• _DESCRIPTION OF THE TASK_
Using the records provided below, locate and copy each line that contains the word "green".

• _SUPPLIED RECORDS_
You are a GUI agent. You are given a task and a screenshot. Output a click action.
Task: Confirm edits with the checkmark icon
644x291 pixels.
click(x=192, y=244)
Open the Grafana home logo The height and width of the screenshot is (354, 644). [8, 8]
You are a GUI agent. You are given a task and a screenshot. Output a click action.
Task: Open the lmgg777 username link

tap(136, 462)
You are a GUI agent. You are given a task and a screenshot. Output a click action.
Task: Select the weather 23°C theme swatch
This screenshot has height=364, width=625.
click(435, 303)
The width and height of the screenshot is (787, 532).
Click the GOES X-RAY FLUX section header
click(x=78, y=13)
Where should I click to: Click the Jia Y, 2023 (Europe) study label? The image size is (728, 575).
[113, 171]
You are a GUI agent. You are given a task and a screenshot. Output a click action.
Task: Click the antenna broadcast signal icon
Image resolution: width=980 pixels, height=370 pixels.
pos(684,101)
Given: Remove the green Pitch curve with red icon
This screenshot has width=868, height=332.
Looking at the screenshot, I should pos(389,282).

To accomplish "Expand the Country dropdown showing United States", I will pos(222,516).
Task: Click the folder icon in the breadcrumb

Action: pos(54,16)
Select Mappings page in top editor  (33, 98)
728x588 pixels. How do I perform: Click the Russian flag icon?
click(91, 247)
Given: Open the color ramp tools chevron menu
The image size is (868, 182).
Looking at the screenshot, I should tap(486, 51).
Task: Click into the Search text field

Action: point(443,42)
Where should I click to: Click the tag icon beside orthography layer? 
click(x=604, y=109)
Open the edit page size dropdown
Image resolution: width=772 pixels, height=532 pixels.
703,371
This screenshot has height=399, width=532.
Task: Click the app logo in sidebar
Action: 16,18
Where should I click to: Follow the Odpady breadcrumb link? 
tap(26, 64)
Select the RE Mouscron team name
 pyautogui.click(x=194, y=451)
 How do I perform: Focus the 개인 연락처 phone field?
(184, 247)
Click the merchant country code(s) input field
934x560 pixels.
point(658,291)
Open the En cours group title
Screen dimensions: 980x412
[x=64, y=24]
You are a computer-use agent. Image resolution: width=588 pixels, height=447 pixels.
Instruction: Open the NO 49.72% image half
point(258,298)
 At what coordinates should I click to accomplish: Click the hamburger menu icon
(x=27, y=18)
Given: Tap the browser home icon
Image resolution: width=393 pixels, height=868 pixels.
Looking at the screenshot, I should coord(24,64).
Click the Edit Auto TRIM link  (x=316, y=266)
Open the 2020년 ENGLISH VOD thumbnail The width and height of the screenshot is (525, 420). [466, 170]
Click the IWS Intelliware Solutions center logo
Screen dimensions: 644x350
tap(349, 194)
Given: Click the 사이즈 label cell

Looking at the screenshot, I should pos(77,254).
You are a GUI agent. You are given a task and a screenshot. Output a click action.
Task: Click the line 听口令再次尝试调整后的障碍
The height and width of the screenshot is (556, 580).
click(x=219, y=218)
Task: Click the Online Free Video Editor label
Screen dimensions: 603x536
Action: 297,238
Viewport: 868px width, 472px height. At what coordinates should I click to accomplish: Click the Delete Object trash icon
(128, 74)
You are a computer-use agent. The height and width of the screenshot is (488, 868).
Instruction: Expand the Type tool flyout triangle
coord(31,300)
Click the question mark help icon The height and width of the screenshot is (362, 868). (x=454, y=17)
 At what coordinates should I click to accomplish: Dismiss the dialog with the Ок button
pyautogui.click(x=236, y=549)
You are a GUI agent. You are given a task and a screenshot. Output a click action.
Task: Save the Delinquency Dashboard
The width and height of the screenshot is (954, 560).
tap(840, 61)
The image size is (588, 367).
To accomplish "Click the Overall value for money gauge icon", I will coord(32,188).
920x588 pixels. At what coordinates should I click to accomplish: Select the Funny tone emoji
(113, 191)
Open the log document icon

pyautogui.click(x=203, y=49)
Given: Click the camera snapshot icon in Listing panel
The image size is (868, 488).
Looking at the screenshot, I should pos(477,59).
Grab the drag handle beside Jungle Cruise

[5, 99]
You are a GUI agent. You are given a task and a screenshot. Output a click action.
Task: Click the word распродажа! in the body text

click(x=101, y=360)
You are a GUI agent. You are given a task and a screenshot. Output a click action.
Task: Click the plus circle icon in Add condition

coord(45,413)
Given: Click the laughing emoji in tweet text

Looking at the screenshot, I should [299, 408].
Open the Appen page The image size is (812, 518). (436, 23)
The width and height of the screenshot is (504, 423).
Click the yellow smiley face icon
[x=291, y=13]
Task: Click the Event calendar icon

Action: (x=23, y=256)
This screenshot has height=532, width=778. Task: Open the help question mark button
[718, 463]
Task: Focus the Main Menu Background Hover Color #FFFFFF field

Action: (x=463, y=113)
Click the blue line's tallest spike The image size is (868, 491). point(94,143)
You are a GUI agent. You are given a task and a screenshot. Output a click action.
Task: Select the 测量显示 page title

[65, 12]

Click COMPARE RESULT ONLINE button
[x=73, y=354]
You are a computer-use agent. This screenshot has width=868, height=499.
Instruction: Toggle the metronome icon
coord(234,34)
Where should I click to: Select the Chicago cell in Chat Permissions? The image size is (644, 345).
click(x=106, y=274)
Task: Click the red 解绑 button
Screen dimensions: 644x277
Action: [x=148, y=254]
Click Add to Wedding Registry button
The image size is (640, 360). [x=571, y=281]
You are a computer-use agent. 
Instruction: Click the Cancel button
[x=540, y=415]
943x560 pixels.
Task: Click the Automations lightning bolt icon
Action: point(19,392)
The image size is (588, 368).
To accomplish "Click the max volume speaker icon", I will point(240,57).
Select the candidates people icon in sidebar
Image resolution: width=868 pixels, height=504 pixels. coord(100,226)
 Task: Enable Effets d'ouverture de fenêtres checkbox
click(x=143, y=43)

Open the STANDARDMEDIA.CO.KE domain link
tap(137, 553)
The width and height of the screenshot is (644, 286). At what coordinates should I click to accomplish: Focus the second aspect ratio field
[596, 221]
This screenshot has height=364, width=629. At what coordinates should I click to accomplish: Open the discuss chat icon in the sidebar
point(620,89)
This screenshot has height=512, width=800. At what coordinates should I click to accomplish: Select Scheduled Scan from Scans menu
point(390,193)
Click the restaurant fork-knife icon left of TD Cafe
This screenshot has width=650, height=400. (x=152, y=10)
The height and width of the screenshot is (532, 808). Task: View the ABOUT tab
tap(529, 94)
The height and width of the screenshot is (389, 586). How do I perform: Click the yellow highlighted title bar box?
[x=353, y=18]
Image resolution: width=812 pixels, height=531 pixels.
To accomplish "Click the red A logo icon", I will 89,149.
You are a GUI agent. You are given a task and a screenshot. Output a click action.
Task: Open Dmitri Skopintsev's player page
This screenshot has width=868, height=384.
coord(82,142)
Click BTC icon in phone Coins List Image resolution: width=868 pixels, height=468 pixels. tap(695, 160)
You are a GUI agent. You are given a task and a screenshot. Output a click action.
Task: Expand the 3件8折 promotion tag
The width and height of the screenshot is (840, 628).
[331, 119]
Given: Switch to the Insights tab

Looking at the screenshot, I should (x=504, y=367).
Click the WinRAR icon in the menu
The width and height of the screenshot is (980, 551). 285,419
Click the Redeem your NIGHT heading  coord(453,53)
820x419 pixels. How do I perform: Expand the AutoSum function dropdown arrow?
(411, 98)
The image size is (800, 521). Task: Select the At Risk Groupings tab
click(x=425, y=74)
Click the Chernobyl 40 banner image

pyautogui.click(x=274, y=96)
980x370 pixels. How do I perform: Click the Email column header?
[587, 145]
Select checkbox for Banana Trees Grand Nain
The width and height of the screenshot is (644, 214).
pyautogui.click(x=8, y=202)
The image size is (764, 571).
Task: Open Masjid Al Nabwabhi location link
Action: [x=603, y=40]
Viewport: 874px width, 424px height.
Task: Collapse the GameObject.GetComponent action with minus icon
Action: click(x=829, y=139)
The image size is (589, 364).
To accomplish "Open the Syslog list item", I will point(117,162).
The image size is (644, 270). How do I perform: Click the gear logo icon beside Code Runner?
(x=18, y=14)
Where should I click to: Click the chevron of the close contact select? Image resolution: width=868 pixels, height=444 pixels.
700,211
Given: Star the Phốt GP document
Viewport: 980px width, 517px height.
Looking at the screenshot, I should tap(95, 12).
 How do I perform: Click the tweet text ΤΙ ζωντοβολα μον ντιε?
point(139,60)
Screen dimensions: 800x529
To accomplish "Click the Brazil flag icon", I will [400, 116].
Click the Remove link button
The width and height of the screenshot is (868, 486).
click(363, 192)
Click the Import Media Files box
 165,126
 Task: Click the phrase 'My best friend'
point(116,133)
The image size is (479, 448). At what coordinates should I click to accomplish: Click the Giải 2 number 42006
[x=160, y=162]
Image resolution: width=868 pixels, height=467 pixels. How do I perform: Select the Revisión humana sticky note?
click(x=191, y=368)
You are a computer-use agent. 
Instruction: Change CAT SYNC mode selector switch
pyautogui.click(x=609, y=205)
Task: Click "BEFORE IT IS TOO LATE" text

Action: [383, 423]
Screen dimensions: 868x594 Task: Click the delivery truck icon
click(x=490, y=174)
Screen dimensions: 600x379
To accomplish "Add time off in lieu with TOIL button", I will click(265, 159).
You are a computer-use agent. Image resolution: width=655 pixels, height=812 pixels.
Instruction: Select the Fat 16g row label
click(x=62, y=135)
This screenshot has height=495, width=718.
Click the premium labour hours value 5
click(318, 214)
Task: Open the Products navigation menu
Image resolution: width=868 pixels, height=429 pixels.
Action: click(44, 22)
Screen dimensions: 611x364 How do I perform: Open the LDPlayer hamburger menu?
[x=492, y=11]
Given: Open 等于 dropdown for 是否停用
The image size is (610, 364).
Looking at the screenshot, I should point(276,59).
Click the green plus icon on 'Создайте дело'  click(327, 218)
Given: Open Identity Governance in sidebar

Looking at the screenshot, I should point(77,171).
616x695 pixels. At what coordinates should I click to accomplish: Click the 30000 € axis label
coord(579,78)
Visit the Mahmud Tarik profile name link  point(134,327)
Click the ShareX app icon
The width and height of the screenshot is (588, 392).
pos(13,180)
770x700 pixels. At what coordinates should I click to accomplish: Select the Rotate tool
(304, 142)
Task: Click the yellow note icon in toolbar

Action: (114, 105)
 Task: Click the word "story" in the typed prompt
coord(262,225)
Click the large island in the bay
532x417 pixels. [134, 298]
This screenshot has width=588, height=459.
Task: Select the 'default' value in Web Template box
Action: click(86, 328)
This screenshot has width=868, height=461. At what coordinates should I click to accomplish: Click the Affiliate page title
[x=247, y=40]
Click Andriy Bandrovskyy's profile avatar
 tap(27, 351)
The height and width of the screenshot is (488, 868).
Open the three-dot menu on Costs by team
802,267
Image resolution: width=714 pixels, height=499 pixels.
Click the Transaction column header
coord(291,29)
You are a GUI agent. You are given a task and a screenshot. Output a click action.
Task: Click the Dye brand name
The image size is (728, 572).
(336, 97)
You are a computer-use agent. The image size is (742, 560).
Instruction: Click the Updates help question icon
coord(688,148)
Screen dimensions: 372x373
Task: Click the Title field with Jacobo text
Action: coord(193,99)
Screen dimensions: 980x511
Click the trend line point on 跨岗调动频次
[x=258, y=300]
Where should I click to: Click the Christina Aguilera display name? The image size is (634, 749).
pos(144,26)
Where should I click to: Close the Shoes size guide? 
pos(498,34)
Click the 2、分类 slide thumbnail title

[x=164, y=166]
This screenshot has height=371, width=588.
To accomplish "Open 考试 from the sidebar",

• _REPLY_
Given: Remove the green Pitch curve with red icon
Click the green plus icon on 'Создайте дело'  click(327, 218)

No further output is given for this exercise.